-------- EXTRACT
The Supreme Court has, over the past few years, tried to introduce significant reforms in the matter of court vacations. The summer recess stands significantly restricted. Also, with the consent of lawyers on both sides, old matters are being listed for hearing during the vacations. I concede even now the red-letter days in our court calendars can give school children with their "rainy day offs" a run for their money!
Will curtailing vacations solve all roadblocks to justice delivery in India? It certainly will end the digs we get from "normal" office goers as they trudge on to their work while we cool our heels on Buddha Purnima. On a serious note, the infamy our multiple vacations have brought to the litigation ecosystem of judges and litigators is not fair. Many are perhaps not aware, that during these "vacations" many judges complete pending dictation of reserved judgements and attend to various non-court commitments such as addressing public meetings and trainings.
Also, every litigator knows that the "real' work of a litigator actually starts when she comes back to her chamber, tired after a day's "dates", and has to get into preparation mode for client conferences, drafting and research. In fact, I have found that often we end up working more productively on holidays – particularly ones that we may not celebrate ourselves.
There has also been dangerous talk about a nationwide attack on our holidays, and even having "night courts" sitting in multiple shifts. I do not know how effective these ideas will be. Already on the call of the previous chief justice, many high courts started listing old criminal cases on Saturdays for disposal. The existing way in which litigation functions has inbuilt inefficiencies, including:
- No time limit on case hearings. In the United States, for instance, the SCOTUS allots a fixed 30 minutes to each side no matter how important the case.
----------------
-------- EXTRACTED MATERIAL
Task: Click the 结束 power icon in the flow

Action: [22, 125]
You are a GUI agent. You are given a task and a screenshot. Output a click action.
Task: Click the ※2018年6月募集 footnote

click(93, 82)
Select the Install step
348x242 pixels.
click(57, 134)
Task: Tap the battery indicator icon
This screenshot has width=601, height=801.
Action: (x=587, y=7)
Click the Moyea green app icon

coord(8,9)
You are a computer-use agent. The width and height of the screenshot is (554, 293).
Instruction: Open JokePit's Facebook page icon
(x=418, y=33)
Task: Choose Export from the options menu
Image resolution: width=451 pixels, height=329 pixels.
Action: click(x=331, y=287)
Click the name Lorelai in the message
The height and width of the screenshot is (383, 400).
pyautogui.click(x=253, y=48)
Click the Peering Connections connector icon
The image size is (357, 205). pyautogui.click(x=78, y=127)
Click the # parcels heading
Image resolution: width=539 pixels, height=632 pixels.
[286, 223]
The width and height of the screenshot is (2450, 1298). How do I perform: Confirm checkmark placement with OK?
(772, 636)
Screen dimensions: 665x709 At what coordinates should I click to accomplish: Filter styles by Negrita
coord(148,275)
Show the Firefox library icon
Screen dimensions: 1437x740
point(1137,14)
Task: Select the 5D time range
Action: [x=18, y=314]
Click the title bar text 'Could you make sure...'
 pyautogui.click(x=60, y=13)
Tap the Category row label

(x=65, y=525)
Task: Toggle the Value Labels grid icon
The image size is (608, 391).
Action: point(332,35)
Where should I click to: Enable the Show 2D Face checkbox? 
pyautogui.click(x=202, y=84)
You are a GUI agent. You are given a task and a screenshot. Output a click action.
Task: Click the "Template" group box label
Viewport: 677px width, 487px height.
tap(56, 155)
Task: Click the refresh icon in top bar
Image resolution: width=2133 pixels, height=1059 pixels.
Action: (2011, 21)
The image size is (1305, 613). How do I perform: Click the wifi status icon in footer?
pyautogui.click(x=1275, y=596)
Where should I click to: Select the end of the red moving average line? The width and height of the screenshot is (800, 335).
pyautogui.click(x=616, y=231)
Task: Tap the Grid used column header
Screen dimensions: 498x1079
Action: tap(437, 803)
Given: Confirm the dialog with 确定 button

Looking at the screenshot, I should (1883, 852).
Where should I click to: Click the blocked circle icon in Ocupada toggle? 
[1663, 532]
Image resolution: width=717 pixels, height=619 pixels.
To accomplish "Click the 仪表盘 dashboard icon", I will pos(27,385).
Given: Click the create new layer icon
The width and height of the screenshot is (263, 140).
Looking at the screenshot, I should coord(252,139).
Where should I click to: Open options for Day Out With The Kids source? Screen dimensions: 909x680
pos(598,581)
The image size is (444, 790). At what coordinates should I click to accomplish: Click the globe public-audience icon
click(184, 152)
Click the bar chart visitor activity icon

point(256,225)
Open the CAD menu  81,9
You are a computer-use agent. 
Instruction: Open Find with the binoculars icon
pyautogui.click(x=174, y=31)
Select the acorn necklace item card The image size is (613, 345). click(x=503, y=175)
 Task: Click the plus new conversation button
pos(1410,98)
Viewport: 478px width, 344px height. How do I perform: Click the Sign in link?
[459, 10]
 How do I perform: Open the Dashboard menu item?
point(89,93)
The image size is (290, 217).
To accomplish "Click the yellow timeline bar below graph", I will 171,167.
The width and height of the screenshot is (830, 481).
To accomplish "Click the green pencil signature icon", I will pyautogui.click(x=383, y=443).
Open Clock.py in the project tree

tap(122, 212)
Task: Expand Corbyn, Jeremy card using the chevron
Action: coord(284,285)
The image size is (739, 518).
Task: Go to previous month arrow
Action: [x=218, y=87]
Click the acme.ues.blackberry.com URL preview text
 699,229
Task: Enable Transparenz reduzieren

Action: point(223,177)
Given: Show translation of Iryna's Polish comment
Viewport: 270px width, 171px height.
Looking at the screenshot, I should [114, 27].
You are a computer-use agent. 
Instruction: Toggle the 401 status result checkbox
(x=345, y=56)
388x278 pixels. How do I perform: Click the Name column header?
----------------
* _TASKS AND EXERCISES_:
(1) Quote the piece on court vacations word for word, starting at "Also, every litigator" and ending at "not celebrate ourselves.".
(2) Extend the piece on court vacations, picking up right after its last sentence.
The rows have no part in any of this.

* _ANSWER SET_:
(1)
Also, every litigator knows that the "real' work of a litigator actually starts when she comes back to her chamber, tired after a day's "dates", and has to get into preparation mode for client conferences, drafting and research. In fact, I have found that often we end up working more productively on holidays – particularly ones that we may not celebrate ourselves.

(2)
- No fixed time for hearing of a case. This flows from the first. As there is no time cap on a case hearing, no one has any idea how long a case would go on. Even today's modern litigators, with all gadgets and apps, have to simply fall back on the ancient rule of "guestimates".
- No memorial culture. In the US and the continental courts, most of the arguments happen through written briefs. In India, most lawyers prefer the oral route, often resulting in the wastage of precious time covering aspects which could have been easily reduced to writing.
- Yet to be paperless. While certain courts have turned paperless, most courts and lawyers are still heavily dependent on actual files and bundles. This seriously affects the efficiency of a litigator and the capacity of the court. Many times, on account of space and storage, cases cannot be heard as the files are not readily available.
Baby steps are being taken. Many courts have created time bands. The cause list indicates that a case will be taken up between X and Y pm. This unclutters the court and also aids the litigator in planning her day. Also increasingly, courts require lawyers to put in written briefs or submissions. However, given the huge pendencies and case filings, like most things in our country, whatever can be done and is done is too little.
Without a sweeping change in the entire legal culture, merely cutting down chuttis would only end up exponentially increasing the number of fatigued and angry lawyers. Not only are holidays precious for lawyers, in places like Delhi, the post-holiday showing off is also a treasured heritage. I learnt the wrong way when in the roll call of Switzerland and Paris, in an era long back, I had answered Siem Riep, innocently thinking that my exotic trip to the Angkor Wat temples in Cambodia would earn me brownie points.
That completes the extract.